Freshly drawn optical fibre in the pristine state, free from surface defects, is capable of exhibiting strengths in excess of 10.sup.6 psi. However, this must be regarded as ultimate strength rather than that routinely attainable over long lengths. A major difficulty in achieving very high strength fibres has been the inability to rigorously limit the size or completly eliminate the presence of surface flaws on the fibre. Surface flaws may originate from a number of sources. They may exist prior to and persist after drawing as is the case of residual contaminants and defects from the support tube used for the preform preparation. Damage may also be induced in the surface of the preform during processing and handling. Other sources include the presence of devitrification at the surface of the preform and contact with any foreign substance during and after drawing, including particulate debris and condensates from furnace refactories, heating elements and dust particles in the drawing environment. Misalignment of coating applicators and foreign particles in coating materials are also potential sources of weak fibre.

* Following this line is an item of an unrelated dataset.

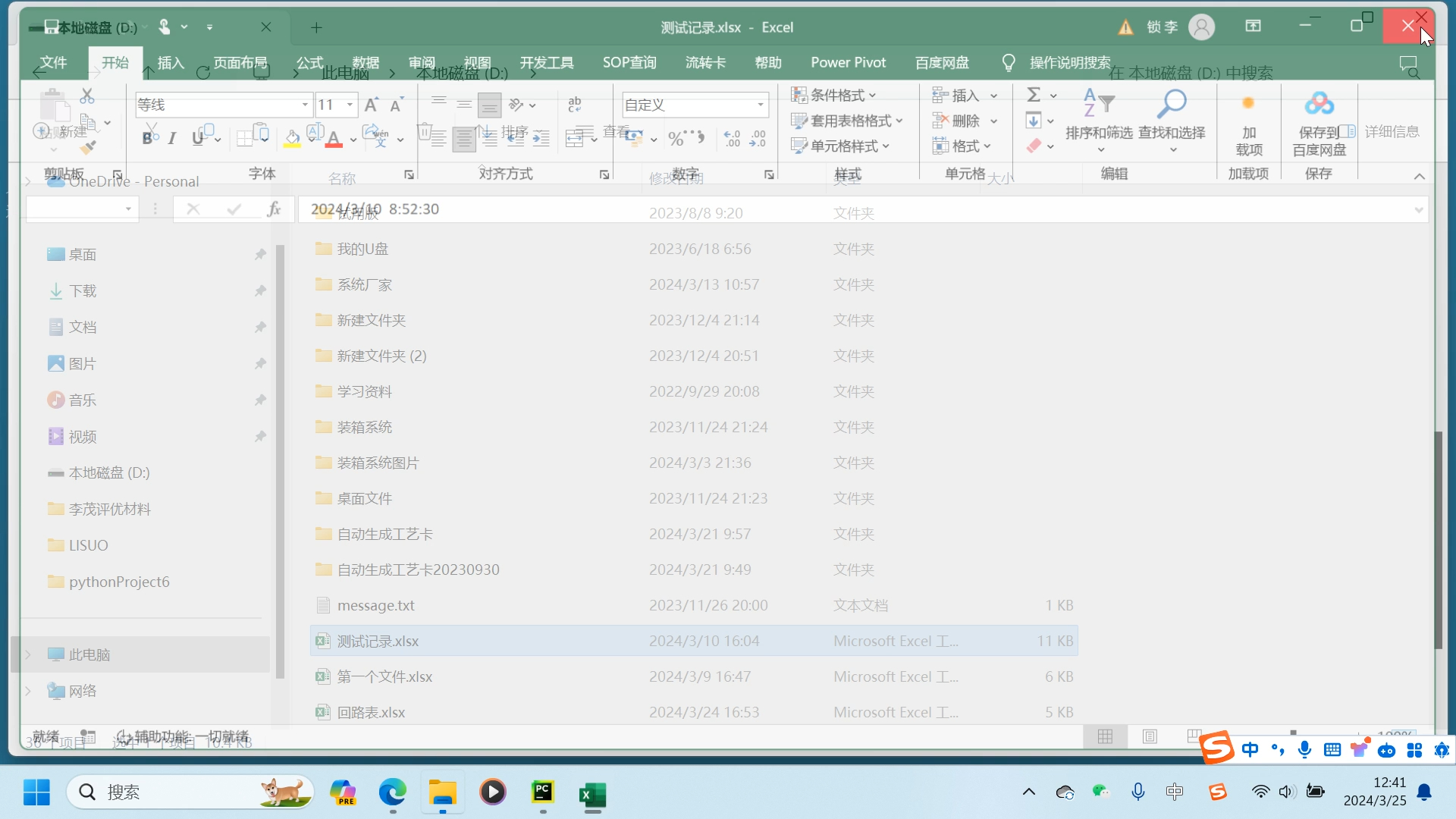Apply the Format Painter brush

coord(88,147)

In order to keep the fibre surface as defect free as possible it is essential to apply a protective coating on-line. However, pre-existing flaws on the fibre surface act as stress concentrators and, in the presence of moisture, these flaws slowly grow in size until the local stress concentration is sufficiently high that catastrophic growth begins and results in fibre fracture. Thus, the fibre breaks at service stresses far below the initial fibre strength. This process of strength degradation with time as a result of crack enlargement by the combined action of stress and moisture is known as Stress Corrosion or Static Fatigue. Therefore, in order to guarantee a certain lifetime for a fibre one must proof test at a level much higher than it would be expected to see in service and thus allow for strength degradation by stress corrosion. Alternatively, one prevents or drastically reduces stress corrosion such that proof test strains can be comparable with those actually expected during service i.e. the strength of the fibre will remain constant with time.

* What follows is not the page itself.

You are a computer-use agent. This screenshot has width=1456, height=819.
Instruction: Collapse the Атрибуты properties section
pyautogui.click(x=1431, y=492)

For stress corrosion to occur two conditions must prevail:
(i) stress at a surface flaw and PA0 (ii) moisture must be available at this flaw.
Under these conditions nucleophilic attack by water can cause disruption of Si--0--Si linkages. In order to prevent the occurrence of stress corrosion one must simply remove one or both of the requirements indicated above. Installed fibres are normally under a small but significant stress. This, coupled with higher stresses experienced during installation or recovery of a cable, means that it is not feasible for the fibre to experience zero stress during all or most of its projected lifetime (25 years for underwater telecommunications systems). Consequently, the only retaining means of inhibiting stress corrosion is to prevent moisture reaching the fibre surface. While organic coatings, either thermally or UV cured, provide excellent abrasion resistance, ambient moisture will quickly penetrate the coating hence allowing stress corrosion to proceed.
For example thermally cured silicones are easy to apply and cure but provide a poor water barrier and present curing problems at high pulling speed. Ultra-violet cured polymers are also easy to apply and they cure rapidly, but still do not provide a satisfactory water barrier.
Hermetic coatings can be obtained by metallization, freeze coating from melt-amorphous metals and by ceramic coatings such as silicon nitride or silicon oxynitride. Metallization coatings have been shown to weaken the fibre although they provide a very effective water barrier; freeze coating from melt-amorphous metals also provides a very effective water barrier and is elastic to about two percent strain, but need very high quench ratios for high speed pulling; ceramic coatings are highly adherent and provide a very effective water barrier but can involve the use of toxic materials and elevated diposition temperatures, making them very difficult to handle for on line coatings.